Scroll untuk membaca artikel
Riki Chandra
Selasa, 07 November 2023 | 18:10 WIB
Pengamat Ekonomi dari Universitas Andalas (Unand) Padang, Harif Amali Rivai. [Dok.Istimewa]

SuaraSumbar.id - Sumatera Barat cukup banyak memiliki potensi panas bumi. Berdasarkan data Dinas Penanaman Modal dan Pelayanan Terpadu Satu Pintu (PM PTSP) Sumbar, jumlahnya mencapai 19 titik.
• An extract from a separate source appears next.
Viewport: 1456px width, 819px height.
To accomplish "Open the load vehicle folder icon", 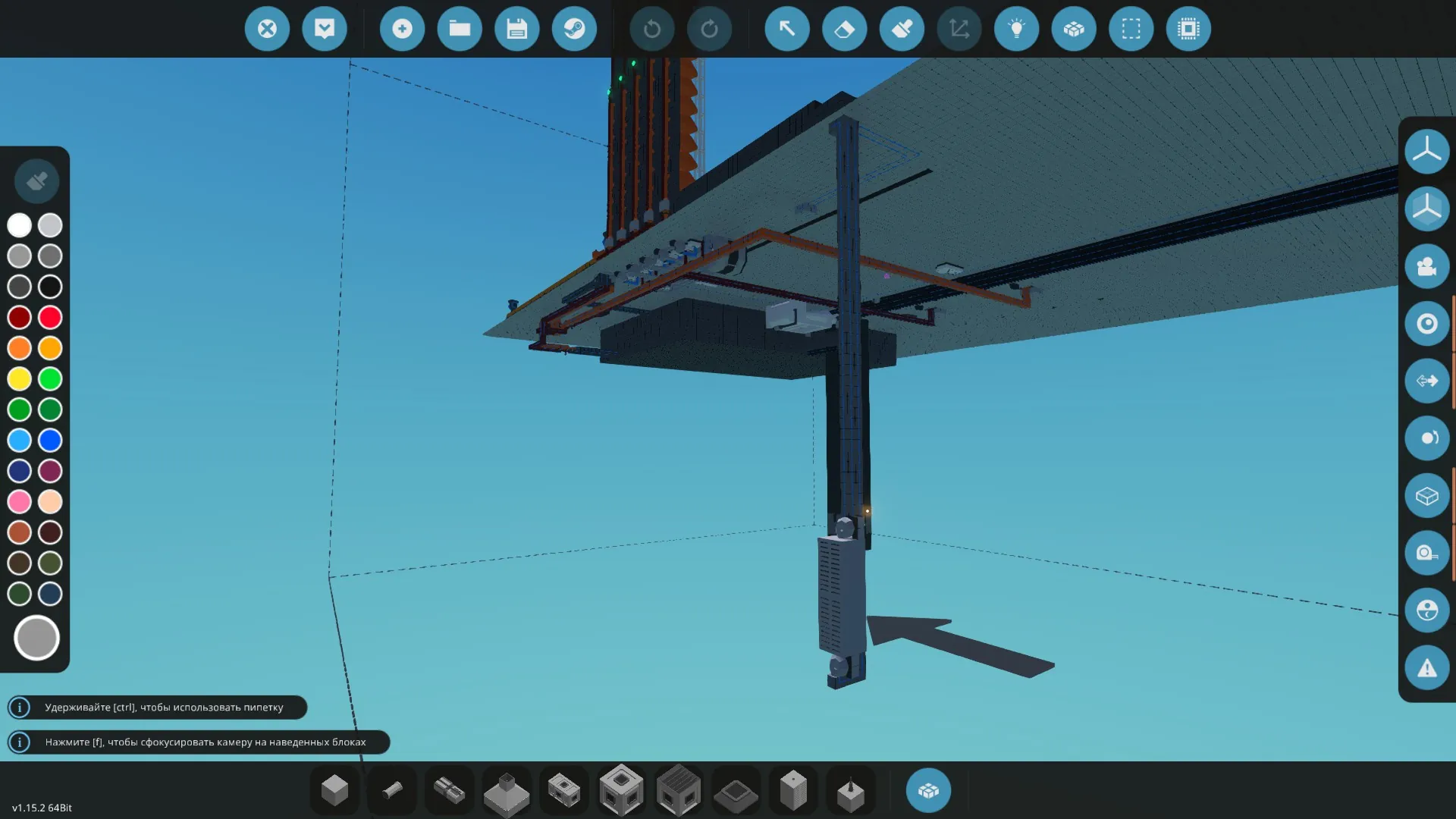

Sayangnya, potensi energi panas bumi tersebut belum tergarap maksimal.

Pengamat Ekonom dari Universitas Andalas (Unand), Harif Amali Rivai mengatakan, 19 titik enegi panas bumi itu mampu menghasilkan 1.680 mega watt (MW). Saat ini, baru berhasil dikelola wilayah Muara Labuh, Kabupaten Solok Selatan.

"Padahal energi panas bumi atau geothermal adalah alternatif energi bersih, minim resiko dan mampu mendongkrak perekonomian daerah," katanya, Selasa (7/11/2023).
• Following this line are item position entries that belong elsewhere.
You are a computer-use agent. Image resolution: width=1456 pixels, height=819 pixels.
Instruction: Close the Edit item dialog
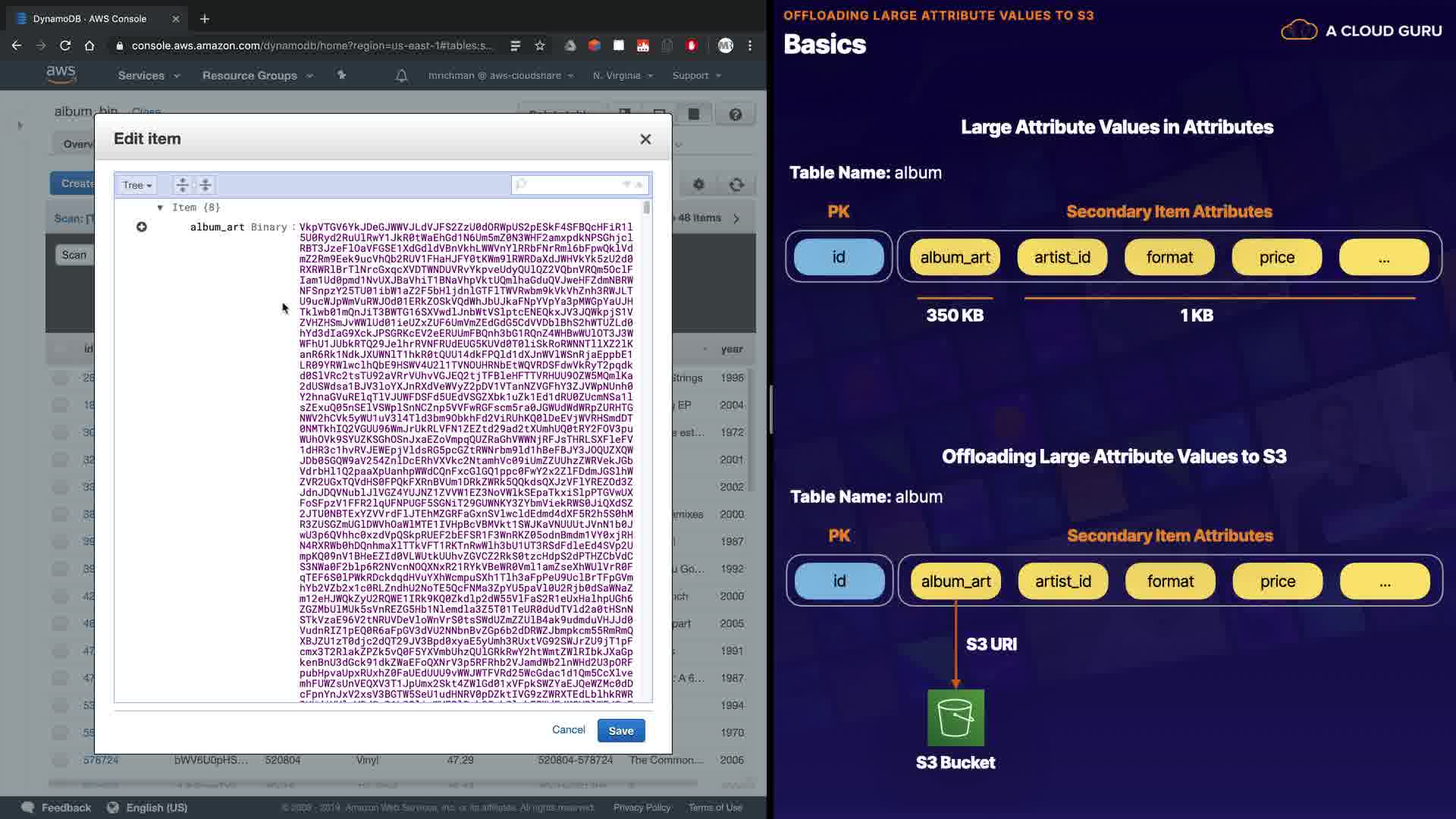[645, 139]
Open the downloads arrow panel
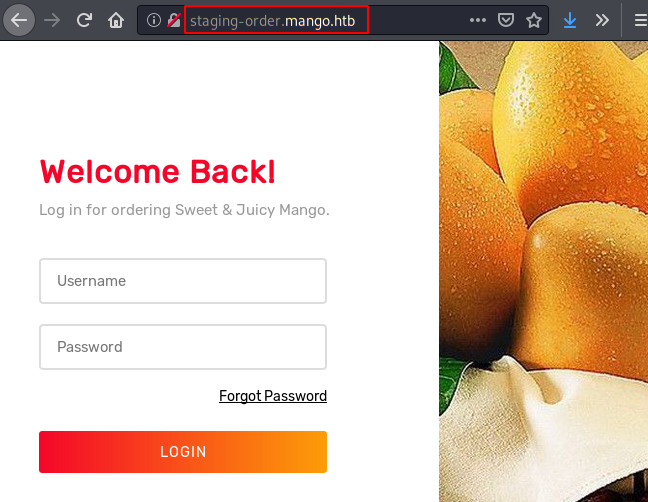This screenshot has height=502, width=648. coord(570,20)
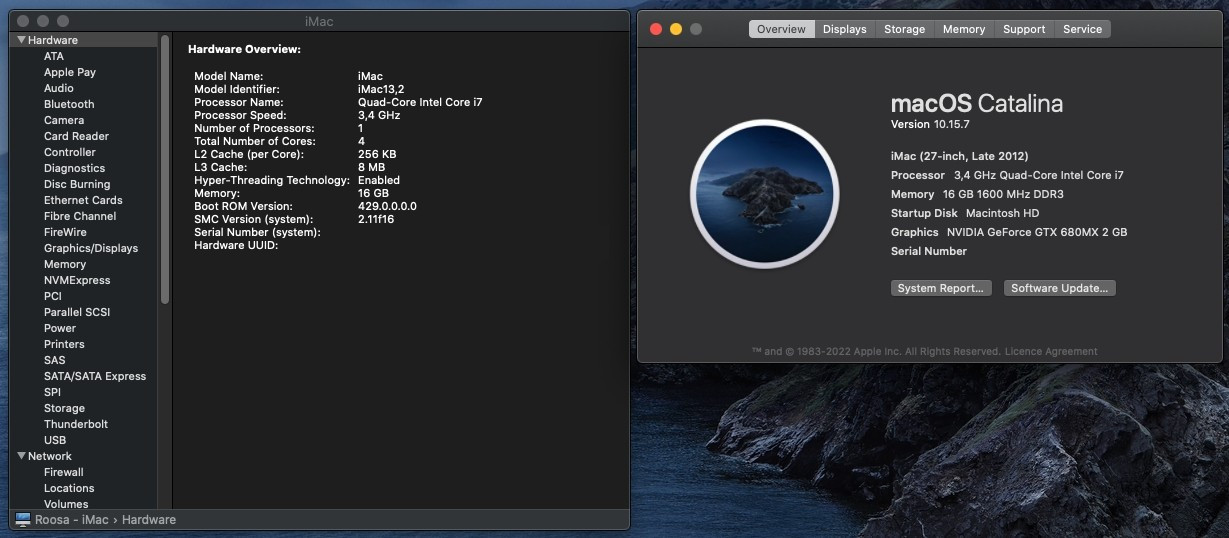
Task: Click the Software Update button
Action: coord(1059,288)
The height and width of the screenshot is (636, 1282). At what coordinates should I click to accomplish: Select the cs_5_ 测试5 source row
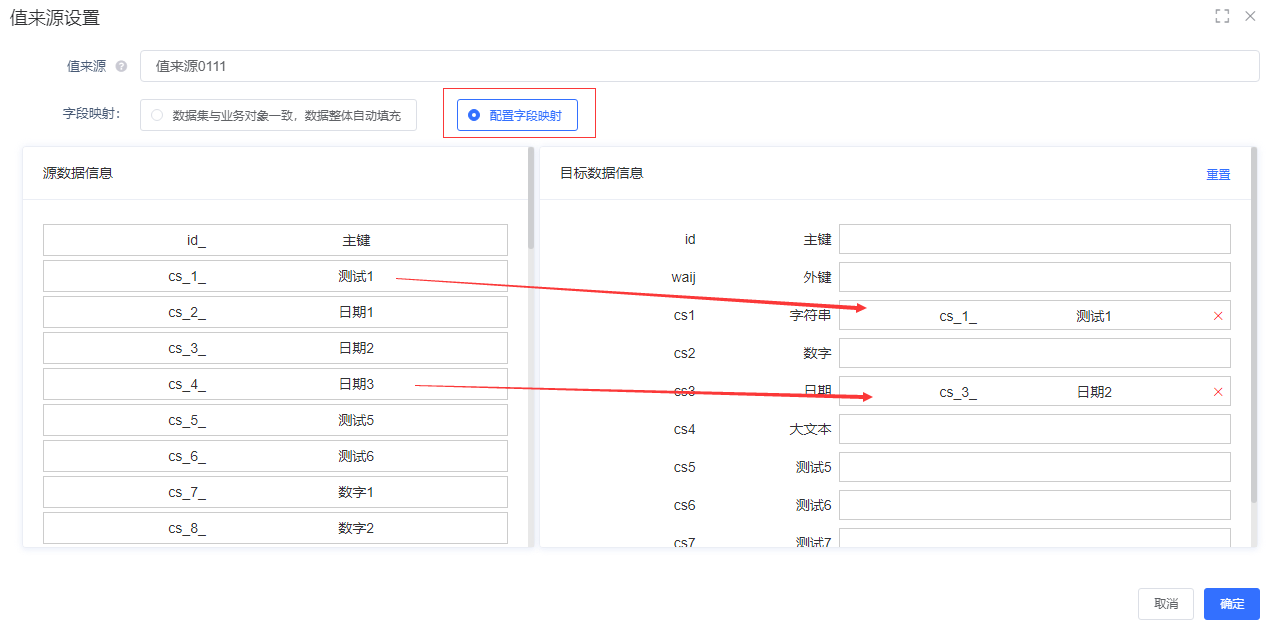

Harif mengapresiasi keberhasilan pemanfaatan energi panas di Solok Selatan yang dikelola oleh PT Supreme Energi Muara Labuh. Sudah bertahun-tahun berjalan, eksplorasi energi panas bumi di daerah itu tidak memberikan dampak buruk kepada lingkungan dan malahan meningkatkan perekonomian masyarakat.

"Keberadaan geothermal terbukti telah meningkatkan ekonomi daerah tersebut. Dalam satu tahun saja, ada sekitar Rp70 miliar lebih Pendapatan Asli Daerah (PAD) masuk ke Solok Selatan," tuturnya.
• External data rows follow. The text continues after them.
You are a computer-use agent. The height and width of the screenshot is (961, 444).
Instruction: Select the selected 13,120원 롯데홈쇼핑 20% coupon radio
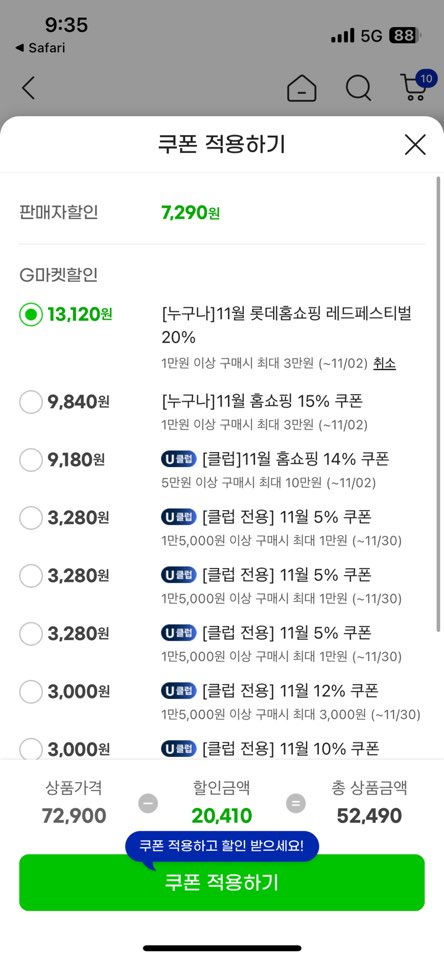click(31, 315)
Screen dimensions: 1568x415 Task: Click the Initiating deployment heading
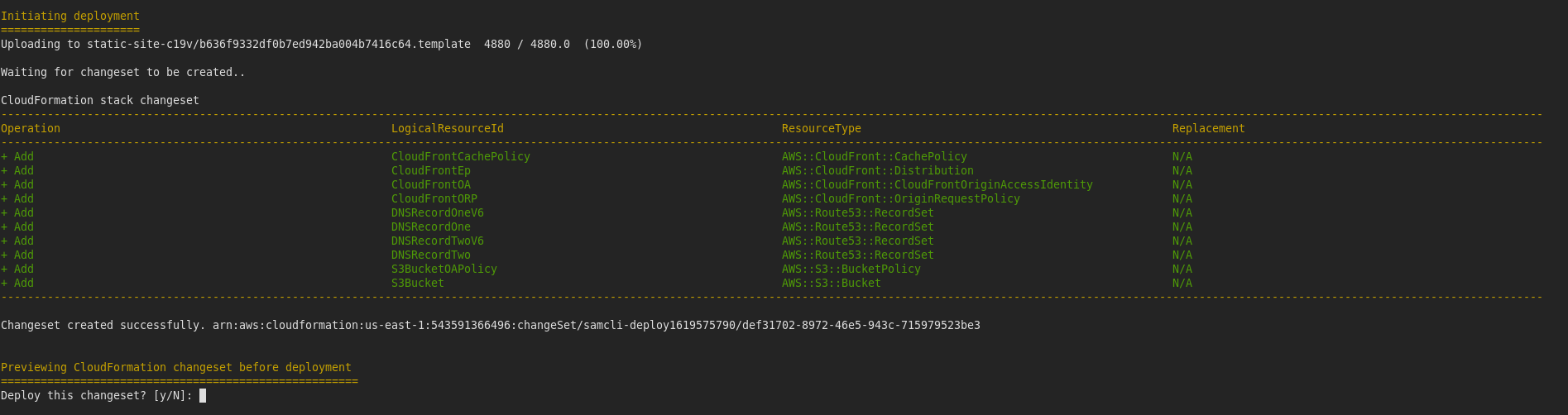(x=70, y=17)
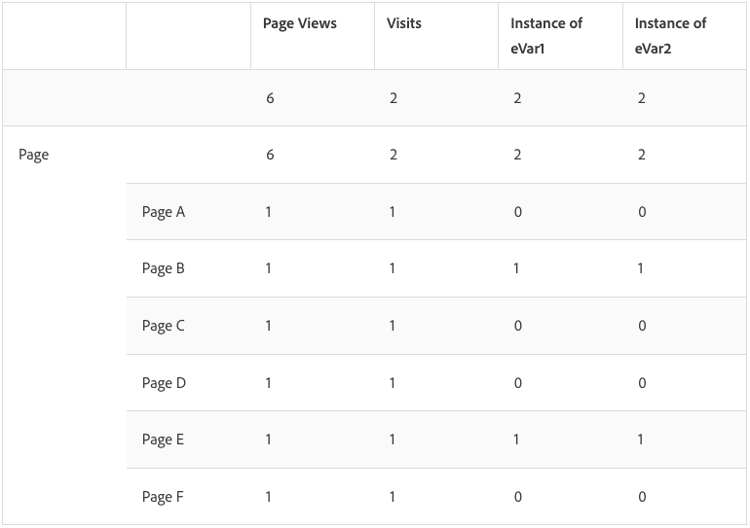Click the Page F row label
The height and width of the screenshot is (528, 750).
[x=163, y=497]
Dijelaskannya, daerah lain pun juga memiliki potensi energi panas bumi seperti di Gunung Talang, Kabupaten Solok, Harif mendorong supaya pemerintah daerah menyelesaikan persoalan sosial yang dapat menjadi penghalang investasi masuk.

Menurutnya, masih ada sebagian masyarakat yang belum paham manfaat masuknya investor dan perusahaan ke daerah mereka karena ketakutan akan digusur atau lahan mereka rusak.

"Disinilah peran pemerintah daerah untuk meyakinkan masyarakat bahwa Geothermal itu ramah lingkungan dan akan ada dampak ekonomi yang besar untuk daerah, terutama masyarakat sekitar," ujarnya.

Dampak ekonomi untuk masyarakat yang sangat dirasakan, kata Harif, adalah terserapnya tenaga kerja lokal. Seperti geothermal di Solok Selatan, investor lebih banyak menggunakan tenaga kerja lokal sejak dari masa konstruksi awal (EPC).

"Kemudian di Solok Selatan ini, ada juga transfer teknologi melalui pendidikan kejuruan (SMK) bagi masyarakat yang ingin bekerja di tingkat yang lebih tinggi yang memerlukan keterampilan teknis dan lainnya," ungkapnya.

Di samping itu, salah satu aset yang akan dibangun untuk memperlancar pembangunan PLTP adalah pembangunan jalan dari dan menuju ke lokasi PLTP.

"Pembangunan jalan ini tidak hanya untuk PLTP, tapi otomatis juga berguna bagi masyarakat luas. Dengan terbukanya akses jalan yang baru, maka transportasi dari dan menuju ke desa-desa terdekat akan menjadi lancar. Hasil-hasil bumi yang diproduksi akan mudah didistribusikan," katanya.

Kemudian akan ada lagi dampak turunan kepada UMKM masyarakat sekitar proyek geothermal tersebut, seperti pemanfaatan panas bumi untuk pengeringan produk holtikultura seperti kopi dan sejenisnya.

Persoalan lain yang menghambat masuknya investor untuk geothermal ini adalah adanya provokasi dari pihak luar untuk mencari keuntungan. Provokasi ini kata dia dilakukan dengan menghasut serta memberikan kabar buruk tentang geothermal.

"Pemda harus menjelaskan bahwa ketakutan seperti itu tidak punya dasar. Contoh Solok Selatan, mereka bergerak sudah sesuai Amdal, semua operasional memenuhi standar, lalu tenaga kerja lokal akan terserap," pungkasnya.